## SUPPLIED TEXT

It was my father’s memorial yesterday afternoon, and, like my mother’s memorial nine months ago, it was a good day, meeting and seeing again some of his old friends.
Here’s a written adaptation based on what I said.
The memorial was held at my cousin John and Lindsay’s house. My early family Christmases were at my grandparents house in Meerlust, and then for a long time at my parent’s house in Rust en Vrede. But, for the last few years they’ve been held at John and Lindsay’s house. My dad used to enjoy coming and meeting family there – it was important to him, and so it was a fitting place for his memorial.
It also wasn’t far to get him home if he’d had one too many novelty whiskies, absinthe, or whatever else was being introduced at the time.
He was an extremely thorough and organised person. Everything was in its place, and he didn’t like things not going according to plan. But in life things rarely went his way. When he used to make a speech at birthdays or Christmases, for instance, when someone interrupted (looking at Jenni here), or laughed at the wrong time, or didn’t laugh at the right time, he used to get quite thrown,
In his organised way as he prepared for his death, he’d written out his final wishes, and the details of his will all well in advance. So, it’s a bit of a cosmic joke that all of these documents were stolen from a family members house last week.
Although most of his wishes were known, there is probably something missing, and if he’s grown any more hair in his current form, he’s probably tearing it in frustration at us getting it wrong right now.

## PROVIDED MATERIAL

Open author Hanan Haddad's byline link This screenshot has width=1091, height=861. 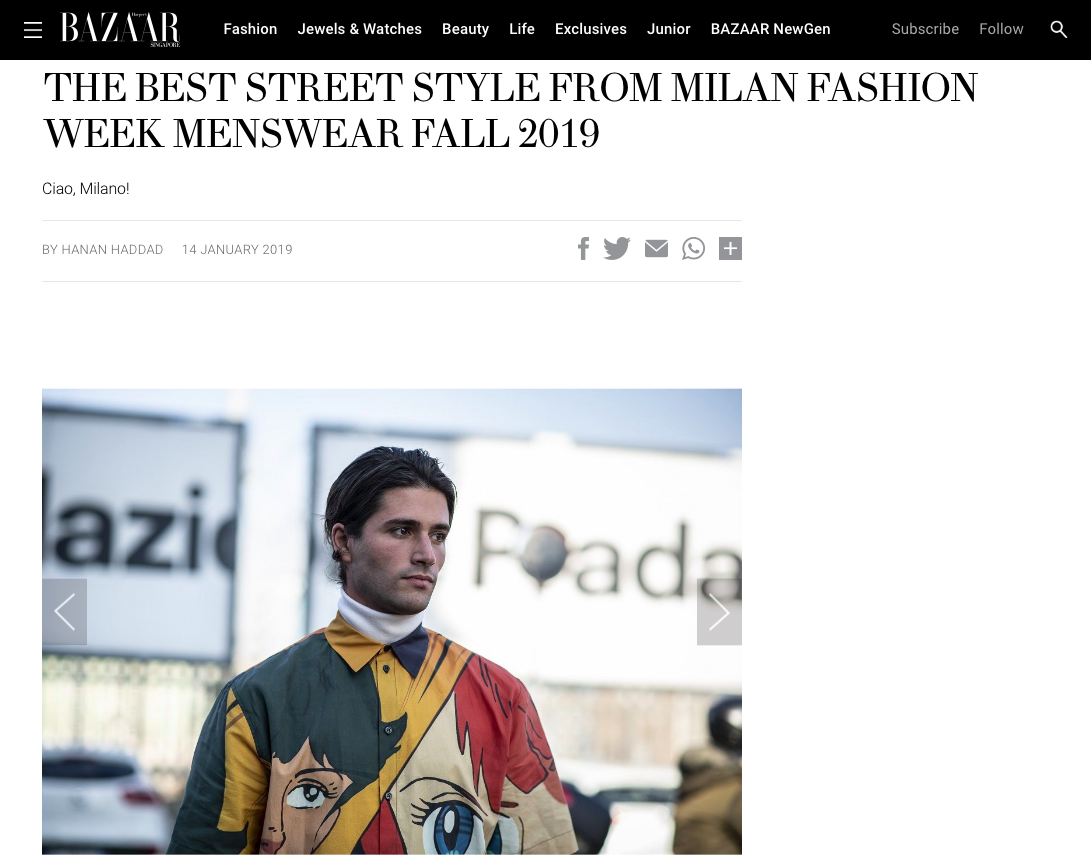[112, 250]
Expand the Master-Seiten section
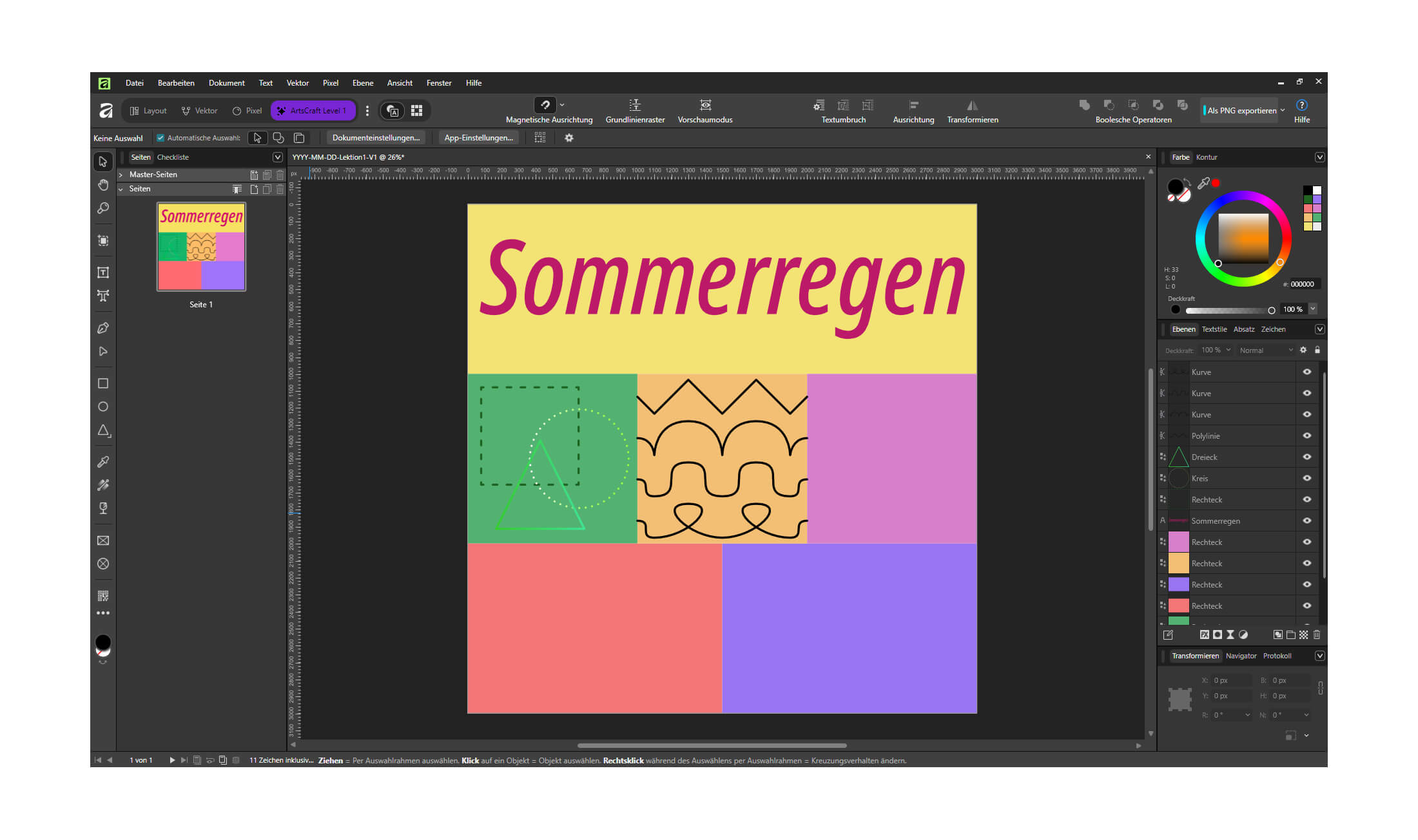 click(121, 175)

## REQUEST A
In the memorial speech, whose house was the memorial held at?
## REQUEST B
Reproduce the part of the memorial speech starting at "The memorial was" and ending at "for his memorial.".
None of the data is needed here.

## RIGHT ANSWER A
It was held at the house of the speaker's cousin John and Lindsay.

## RIGHT ANSWER B
The memorial was held at my cousin John and Lindsay’s house. My early family Christmases were at my grandparents house in Meerlust, and then for a long time at my parent’s house in Rust en Vrede. But, for the last few years they’ve been held at John and Lindsay’s house. My dad used to enjoy coming and meeting family there – it was important to him, and so it was a fitting place for his memorial.